Assignment:
Copy each line of the records below that mentions the word "Create".

---

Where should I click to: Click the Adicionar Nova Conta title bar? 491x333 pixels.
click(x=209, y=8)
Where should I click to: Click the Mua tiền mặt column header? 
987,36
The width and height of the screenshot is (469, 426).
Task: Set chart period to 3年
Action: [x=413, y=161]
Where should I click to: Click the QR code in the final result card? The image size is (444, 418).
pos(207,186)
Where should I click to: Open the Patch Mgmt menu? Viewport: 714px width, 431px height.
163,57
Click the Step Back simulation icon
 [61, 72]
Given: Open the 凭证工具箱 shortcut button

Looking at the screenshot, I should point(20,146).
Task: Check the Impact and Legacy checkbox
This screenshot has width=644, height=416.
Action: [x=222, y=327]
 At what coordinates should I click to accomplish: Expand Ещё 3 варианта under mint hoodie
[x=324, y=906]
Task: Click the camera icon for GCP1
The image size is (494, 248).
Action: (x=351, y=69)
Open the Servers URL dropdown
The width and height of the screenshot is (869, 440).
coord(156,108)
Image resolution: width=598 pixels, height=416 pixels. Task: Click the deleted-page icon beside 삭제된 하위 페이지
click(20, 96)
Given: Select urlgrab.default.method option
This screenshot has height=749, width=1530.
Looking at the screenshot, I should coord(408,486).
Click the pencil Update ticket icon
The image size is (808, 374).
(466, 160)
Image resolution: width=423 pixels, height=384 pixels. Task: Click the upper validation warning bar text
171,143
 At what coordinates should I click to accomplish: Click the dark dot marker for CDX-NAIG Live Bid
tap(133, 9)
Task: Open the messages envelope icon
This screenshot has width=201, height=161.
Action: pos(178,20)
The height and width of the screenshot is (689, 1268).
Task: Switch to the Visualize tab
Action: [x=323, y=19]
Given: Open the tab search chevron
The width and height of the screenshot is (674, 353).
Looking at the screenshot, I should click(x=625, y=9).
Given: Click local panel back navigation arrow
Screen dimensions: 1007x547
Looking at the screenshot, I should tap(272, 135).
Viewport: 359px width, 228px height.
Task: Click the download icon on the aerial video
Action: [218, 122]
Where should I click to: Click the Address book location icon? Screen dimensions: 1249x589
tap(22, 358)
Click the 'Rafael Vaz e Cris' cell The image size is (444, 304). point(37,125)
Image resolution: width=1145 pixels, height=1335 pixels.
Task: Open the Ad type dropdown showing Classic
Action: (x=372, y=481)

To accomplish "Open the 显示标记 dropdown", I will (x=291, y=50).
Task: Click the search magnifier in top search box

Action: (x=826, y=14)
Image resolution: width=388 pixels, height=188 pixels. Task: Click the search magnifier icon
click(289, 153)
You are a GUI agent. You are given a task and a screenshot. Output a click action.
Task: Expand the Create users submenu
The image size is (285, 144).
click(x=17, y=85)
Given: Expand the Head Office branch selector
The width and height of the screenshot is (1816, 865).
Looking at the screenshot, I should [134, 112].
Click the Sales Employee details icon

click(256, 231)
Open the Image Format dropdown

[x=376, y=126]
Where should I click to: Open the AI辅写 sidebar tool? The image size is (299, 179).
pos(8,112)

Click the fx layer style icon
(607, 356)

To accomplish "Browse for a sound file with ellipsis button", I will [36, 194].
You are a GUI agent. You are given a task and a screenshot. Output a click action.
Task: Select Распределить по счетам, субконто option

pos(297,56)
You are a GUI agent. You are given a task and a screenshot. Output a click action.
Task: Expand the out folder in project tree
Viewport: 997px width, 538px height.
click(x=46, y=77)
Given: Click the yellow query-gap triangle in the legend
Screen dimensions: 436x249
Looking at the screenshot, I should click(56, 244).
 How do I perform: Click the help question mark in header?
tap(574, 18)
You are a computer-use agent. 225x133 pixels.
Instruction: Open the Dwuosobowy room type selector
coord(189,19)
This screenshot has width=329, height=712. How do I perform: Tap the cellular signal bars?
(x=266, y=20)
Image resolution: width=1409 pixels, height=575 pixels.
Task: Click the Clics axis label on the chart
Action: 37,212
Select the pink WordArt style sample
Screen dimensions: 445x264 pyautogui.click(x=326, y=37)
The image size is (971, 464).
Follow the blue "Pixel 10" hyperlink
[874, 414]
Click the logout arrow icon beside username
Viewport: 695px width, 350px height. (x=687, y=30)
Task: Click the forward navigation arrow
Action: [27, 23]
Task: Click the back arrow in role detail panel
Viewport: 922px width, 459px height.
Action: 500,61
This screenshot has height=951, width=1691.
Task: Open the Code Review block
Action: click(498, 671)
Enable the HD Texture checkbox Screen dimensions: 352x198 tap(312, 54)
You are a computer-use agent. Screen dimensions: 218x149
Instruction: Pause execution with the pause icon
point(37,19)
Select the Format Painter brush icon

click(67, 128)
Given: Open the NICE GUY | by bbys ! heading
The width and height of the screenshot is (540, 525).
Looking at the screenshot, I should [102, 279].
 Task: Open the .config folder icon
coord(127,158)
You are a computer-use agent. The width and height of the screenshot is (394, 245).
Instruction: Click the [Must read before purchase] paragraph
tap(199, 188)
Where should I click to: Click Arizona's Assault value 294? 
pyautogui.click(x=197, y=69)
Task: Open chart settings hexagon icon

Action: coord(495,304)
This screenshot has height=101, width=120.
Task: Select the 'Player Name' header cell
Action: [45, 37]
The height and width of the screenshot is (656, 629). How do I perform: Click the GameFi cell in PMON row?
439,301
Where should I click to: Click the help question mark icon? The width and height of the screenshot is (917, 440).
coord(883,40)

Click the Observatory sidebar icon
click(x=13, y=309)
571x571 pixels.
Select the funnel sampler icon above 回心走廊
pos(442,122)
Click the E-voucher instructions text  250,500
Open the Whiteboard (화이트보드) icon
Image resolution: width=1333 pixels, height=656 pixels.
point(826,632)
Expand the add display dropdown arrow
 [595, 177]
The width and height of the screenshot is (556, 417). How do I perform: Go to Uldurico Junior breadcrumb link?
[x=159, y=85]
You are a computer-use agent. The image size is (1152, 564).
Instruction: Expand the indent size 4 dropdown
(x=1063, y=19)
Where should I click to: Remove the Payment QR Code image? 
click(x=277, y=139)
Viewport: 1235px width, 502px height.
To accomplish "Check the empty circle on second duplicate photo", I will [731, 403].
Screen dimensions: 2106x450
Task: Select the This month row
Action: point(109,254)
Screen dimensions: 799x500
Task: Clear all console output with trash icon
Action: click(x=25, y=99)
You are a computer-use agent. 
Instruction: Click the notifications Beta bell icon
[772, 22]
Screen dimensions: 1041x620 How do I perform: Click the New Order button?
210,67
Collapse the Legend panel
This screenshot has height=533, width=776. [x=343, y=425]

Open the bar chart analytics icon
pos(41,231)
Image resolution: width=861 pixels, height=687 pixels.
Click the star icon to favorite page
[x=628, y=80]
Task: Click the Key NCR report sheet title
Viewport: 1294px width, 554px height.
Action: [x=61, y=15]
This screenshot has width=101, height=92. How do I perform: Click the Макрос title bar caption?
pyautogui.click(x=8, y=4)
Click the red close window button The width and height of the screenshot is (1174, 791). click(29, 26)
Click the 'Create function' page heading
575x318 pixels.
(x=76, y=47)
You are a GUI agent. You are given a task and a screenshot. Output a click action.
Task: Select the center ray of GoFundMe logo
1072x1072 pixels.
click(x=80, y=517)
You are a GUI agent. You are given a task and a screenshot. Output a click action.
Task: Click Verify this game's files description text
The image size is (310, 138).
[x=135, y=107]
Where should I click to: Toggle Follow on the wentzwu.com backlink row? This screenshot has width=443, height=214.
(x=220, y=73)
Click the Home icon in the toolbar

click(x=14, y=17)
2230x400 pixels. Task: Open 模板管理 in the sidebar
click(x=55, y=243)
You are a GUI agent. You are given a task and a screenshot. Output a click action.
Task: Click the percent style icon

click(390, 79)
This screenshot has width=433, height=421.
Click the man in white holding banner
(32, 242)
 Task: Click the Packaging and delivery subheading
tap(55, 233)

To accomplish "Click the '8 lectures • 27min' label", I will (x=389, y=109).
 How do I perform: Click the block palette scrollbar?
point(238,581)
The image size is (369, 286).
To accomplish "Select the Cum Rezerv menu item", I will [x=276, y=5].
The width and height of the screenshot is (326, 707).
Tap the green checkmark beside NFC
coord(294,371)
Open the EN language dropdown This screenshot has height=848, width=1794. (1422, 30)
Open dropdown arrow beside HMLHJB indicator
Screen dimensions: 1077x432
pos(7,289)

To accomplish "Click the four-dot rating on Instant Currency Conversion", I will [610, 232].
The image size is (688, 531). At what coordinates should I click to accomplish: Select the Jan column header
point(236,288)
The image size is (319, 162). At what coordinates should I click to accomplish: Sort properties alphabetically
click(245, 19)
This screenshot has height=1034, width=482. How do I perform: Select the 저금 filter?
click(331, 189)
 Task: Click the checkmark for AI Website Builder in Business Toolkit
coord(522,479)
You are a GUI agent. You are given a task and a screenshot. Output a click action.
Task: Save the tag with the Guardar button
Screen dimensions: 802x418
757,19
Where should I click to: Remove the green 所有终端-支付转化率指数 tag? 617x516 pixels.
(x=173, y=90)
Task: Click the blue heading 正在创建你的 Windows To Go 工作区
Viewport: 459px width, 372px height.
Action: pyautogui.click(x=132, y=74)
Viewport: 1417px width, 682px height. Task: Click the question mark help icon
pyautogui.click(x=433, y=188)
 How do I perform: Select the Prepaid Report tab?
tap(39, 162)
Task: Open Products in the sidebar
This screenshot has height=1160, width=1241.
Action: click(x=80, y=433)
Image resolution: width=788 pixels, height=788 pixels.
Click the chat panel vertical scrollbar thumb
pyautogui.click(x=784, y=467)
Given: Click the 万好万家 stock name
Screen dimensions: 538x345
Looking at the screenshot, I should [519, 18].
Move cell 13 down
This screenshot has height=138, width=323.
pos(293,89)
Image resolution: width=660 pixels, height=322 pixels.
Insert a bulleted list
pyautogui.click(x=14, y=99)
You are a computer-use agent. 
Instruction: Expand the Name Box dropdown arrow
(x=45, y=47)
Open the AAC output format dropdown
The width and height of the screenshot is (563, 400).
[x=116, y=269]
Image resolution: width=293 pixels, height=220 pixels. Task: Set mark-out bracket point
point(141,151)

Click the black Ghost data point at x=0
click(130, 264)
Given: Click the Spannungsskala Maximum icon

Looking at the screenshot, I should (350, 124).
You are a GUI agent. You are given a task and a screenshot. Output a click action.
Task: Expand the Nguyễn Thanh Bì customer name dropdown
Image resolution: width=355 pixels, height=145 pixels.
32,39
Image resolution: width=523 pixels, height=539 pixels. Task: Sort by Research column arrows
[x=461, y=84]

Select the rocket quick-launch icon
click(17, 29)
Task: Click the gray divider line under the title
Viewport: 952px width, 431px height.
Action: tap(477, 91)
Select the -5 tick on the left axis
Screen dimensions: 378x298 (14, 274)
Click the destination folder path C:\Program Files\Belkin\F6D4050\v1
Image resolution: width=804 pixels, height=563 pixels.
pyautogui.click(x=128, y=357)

---

Finished task:
Task: Expand the Create users submenu
Click the 'Create function' page heading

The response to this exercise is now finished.